Cassazione civile sez. VI, 03/03/2022, (ud. 26/11/2021, dep. 03/03/2022), n.7031

LA CORTE SUPREMA DI CASSAZIONE

SEZIONE SESTA CIVILE

SOTTOSEZIONE 2

Composta dagli Ill.mi Sigg.ri Magistrati:

Dott. LOMBARDO Luigi Giovanni – Presidente –

Dott. TEDESCO Giuseppe – Consigliere –

Dott. SCARPA Antonio – Consigliere –

Dott. MARCHEIS BESSO Chiara – rel. Consigliere –

Dott. OLIVA Stefano – Consigliere –

ha pronunciato la seguente:

ORDINANZA

sul ricorso 4946-2021 proposto da:

F.V., elettivamente domiciliato in ROMA, VIA FEDERICO

CESI, 21, presso lo studio dell’avvocato PIERRO ANTONELLO,

rappresentato e difeso dall’avvocato RALLO ARIANNA ROSARIA;

– ricorrente –

contro

S.V.;

– intimato –

avverso la sentenza n. 1825/2020 della CORTE D’APPELLO di PALERMO,

depositata l’11/12/2020;

udita la relazione della causa svolta nella camera di consiglio del

26/11/2021 dal Consigliere Relatore Dott. BESSO MARCHEIS CHIARA.

 

Fatto

PREMESSO

Che:

F.V. ricorre per cassazione avverso la sentenza della Corte d’appello di Palermo 11 dicembre 2020, n. 1825, che, in parziale riforma della pronuncia di primo grado del Tribunale di Marsala, ha rigettato le domande del ricorrente di cessazione in capo a S.V. del diritto di usufrutto ex art. 1015 c.c. e di risarcimento del danno. Il Tribunale di Marsala, rigettata la domanda riconvenzionale di S.V. di accertamento della natura simulata della compravendita intercorsa con il ricorrente, aveva accolto la domanda di quest’ultimo, dichiarando cessato il diritto di usufrutto e condannando Sutera al risarcimento del danno, quantificato in Euro 9.600.

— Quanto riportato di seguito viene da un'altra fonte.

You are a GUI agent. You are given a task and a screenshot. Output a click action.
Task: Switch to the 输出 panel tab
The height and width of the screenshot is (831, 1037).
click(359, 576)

L’intimato S.V. non ha proposto difese.

Diritto

CONSIDERATO

Che:

I. Il ricorso è articolato in tre motivi.

A) Il primo e il secondo motivo sono tra loro strettamente connessi e vanno pertanto congiuntamente esaminati.

1) Il primo motivo denuncia violazione o falsa applicazione dell’art. 1015 c.c.: la Corte d’appello ha erroneamente ritenuto che non vi fossero nel caso in esame i presupposti oggettivi e soggettivi necessari e sufficienti per configurare un abuso del diritto da parte dell’usufruttuario, con le conseguenze sanzionatorie ivi previste; nel caso di specie l’usufruttuario ha infatti peggiorato ovvero ridotto in cattivo stato il bene, il quale ha perso inevitabilmente valore con la conseguenza che al termine dell’usufrutto il ricorrente si vedrà restituire il bene inutilizzabile o gravemente danneggiato.

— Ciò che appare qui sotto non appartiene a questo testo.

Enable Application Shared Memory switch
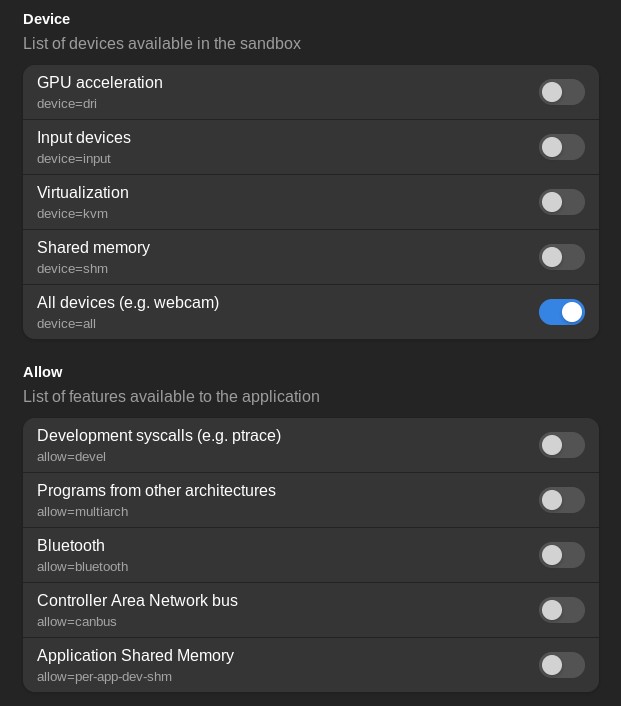Viewport: 621px width, 706px height. click(562, 665)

2) Il secondo motivo contesta violazione o falsa applicazione degli artt. 1015,1005 e 1004 c.c.: la Corte d’appello ha erroneamente ritenuto l’usufruttuario non responsabile della situazione precaria in cui versa l’immobile, pur non avendo lo stesso provato che tale situazione fosse già presente al momento della costituzione del diritto di usufrutto ovvero che le riparazioni straordinarie non siano dipese dall’omessa manutenzione ordinaria.

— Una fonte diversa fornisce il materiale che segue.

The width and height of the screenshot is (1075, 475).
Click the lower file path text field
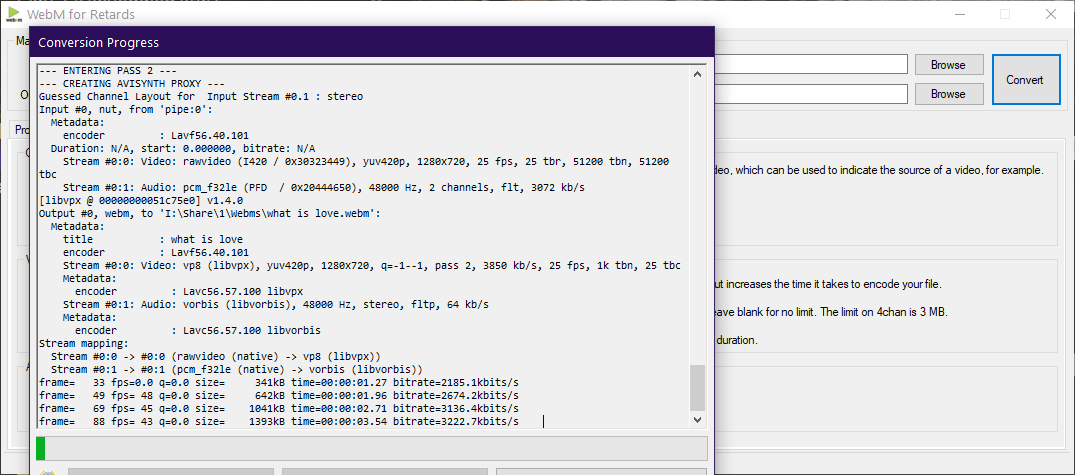click(810, 94)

I motivi sono inammissibili. La Corte d’appello ha fatto applicazione dei precedenti di questa Corte secondo i quali “l’art. 1015 c.c., conforme all’art. 516 c.c. 1865, prevede tre distinte ipotesi in presenza delle quali l’usufruttuario può essere dichiarato decaduto dall’usufrutto; tali ipotesi ricorrono quando l’usufruttuario alieni i beni o li deteriori o li lasci andare in perimento per mancanza di ordinarie riparazioni; la decadenza, peraltro, non può riguardare che i casi più gravi, in quanto, per gli abusi di minore gravità, la legge stessa prevede, nell’art. 1015 c.c., comma 2, rimedi meno rigorosi, di carattere non repressivo e sanzionatorio, ma semplicemente cautelari a tutela preventiva del diritto del nudo proprietario” (così Cass. 1878/1971, v. anche Cass. 699/1976). La Corte d’appello ha stabilito, con accertamento in fatto insindacabile da parte di questa Corte di legittimità, che la necessità dell’esecuzione di interventi di manutenzione ordinaria e straordinaria risultava ragionevole per la manutenzione dell’immobile e che non è stato dimostrato l’effettivo rapporto di causa-effetto tra le condizioni riscontrate all’interno dell’appartamento e la necessità di eseguire interventi di riparazione straordinaria e che, sulla base della consulenza tecnica d’ufficio, non risultava alcuna grave compromissione alla stabilità dell’immobile o all’agibilità dello stesso, trovandosi l’immobile in uno stato di media trascuratezza.

B) Il terzo motivo fa valere nullità della sentenza per “motivazione meramente apparente e comunque al disotto del c.d. minimo costituzionale”: la Corte d’appello ha escluso il risarcimento del danno in favore del ricorrente, erroneamente ritenendo che l’accoglimento del primo motivo di gravame escludesse la necessità di scrutinare il secondo motivo, appunto inerente alla condanna di Sutera a risarcire il danno.

Il motivo è inammissibile, in quanto il rigetto della domanda di condanna di Sutera al risarcimento del danno trova il suo fondamento negli argomenti che hanno portato la Corte d’appello ad accogliere il primo motivo di gravame. La Corte d’appello, nell’escludere la sussistenza dei presupposti di cui all’art. 1015 c.c., ha infatti affermato la mancanza di prova del rapporto di causa-effetto tra le condizioni dell’appartamento (condizioni comunque qualificate di media trascuratezza) e la necessità di eseguire interventi straordinari di riparazione, così escludendo la sussistenza dei presupposti per la condanna a un risarcimento del danno.

II. Il ricorso va pertanto dichiarato inammissibile.

Non vi è provvedimento sulle spese, non essendosi l’intimato difeso nel presente giudizio.

Ai sensi del D.P.R. n. 115 del 2002, art. 13, comma 1-quater, si dà atto della sussistenza dei presupposti processuali per il versamento, da parte del ricorrente, di un ulteriore importo a titolo di contributo unificato, pari a quello previsto per il ricorso a norma dello stesso art. 13, comma 1- bis, se dovuto.

P.Q.M.

La Corte dichiara il ricorso inammissibile.

Sussistono, D.P.R. n. 115 del 2002, ex art. 13, comma 1-quater, i presupposti processuali per il versamento, da parte del ricorrente, di un ulteriore importo a titolo di contributo unificato, pari a quello previsto per il ricorso a norma dello stesso art. 13, comma 1- bis, se dovuto.

Così deciso in Roma, nella camera di consiglio della sesta/seconda sezione civile, il 26 novembre 2021.